Participants were randomly assigned to receive either a high (20 mg) or low (7.5 mg) weekly oral dosage of MTX, in addition to 40 mg of open-label adalimumab every 2 weeks throughout the 24-week trial period. 

At baseline and every 4 weeks throughout the study, efficacy and safety outcomes were evaluated, and blood samples were collected for analysis of adalimumab pharmacokinetics.

Ultrasound imaging was used to assess for synovial hypertrophy, vascularity, and the presence of bony erosions. The authors noted that while conventional radiography has previously failed to show evidence of joint disease at RA diagnosis in 70% of patients, ultrasonography may have greater sensitivity and has detected synovitis even in patients who are in remission or have low disease activity. 

Findings show that while both treatment groups rapid improvements in clinical measures of disease activity, the difference in mean DAS-CRP [0.37, 95% confidence interval (CI) 0.07–0.66] was statistically significant between the low-dosage and high-dosage MTX groups [(4.12, 95% CI 3.88–4.34) vs (3.75, 95% CI 3.52–3.97)].

Noninferiority of the low dose MTX compared to high dose MTX was not met according to the 15% margin. However, there were no significant differences between dosages for most outcomes, and both groups reported similar numbers of adverse events (AE), which were experienced by 63.1% of all patients.

Of particular interest, more events per 100 patient years were observed patients receiving low-dose MTX for some AE as compared to the those receiving high-dose MTX.

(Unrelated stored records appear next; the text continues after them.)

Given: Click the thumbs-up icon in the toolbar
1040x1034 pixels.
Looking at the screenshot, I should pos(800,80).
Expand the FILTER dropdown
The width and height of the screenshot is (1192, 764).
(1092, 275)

“Overall, these data do not support MTX dosage reductions in patients initiating ADA… however, in a proportion of patients who may need to reduce MTX because of toxicity, much of the clinical efficacy of combination therapy may still be retained [with lose dosage MTX], especially if dosage reductions of MTX are modest,” the study authors concluded.

Summary and Clinical Applicability 

While the MUSICA trial did not establish noninferiority for a lower dosage of MTX when combined with adalimumab, it may be an appropriate option for patients who require a reduction due to MTX toxicity.  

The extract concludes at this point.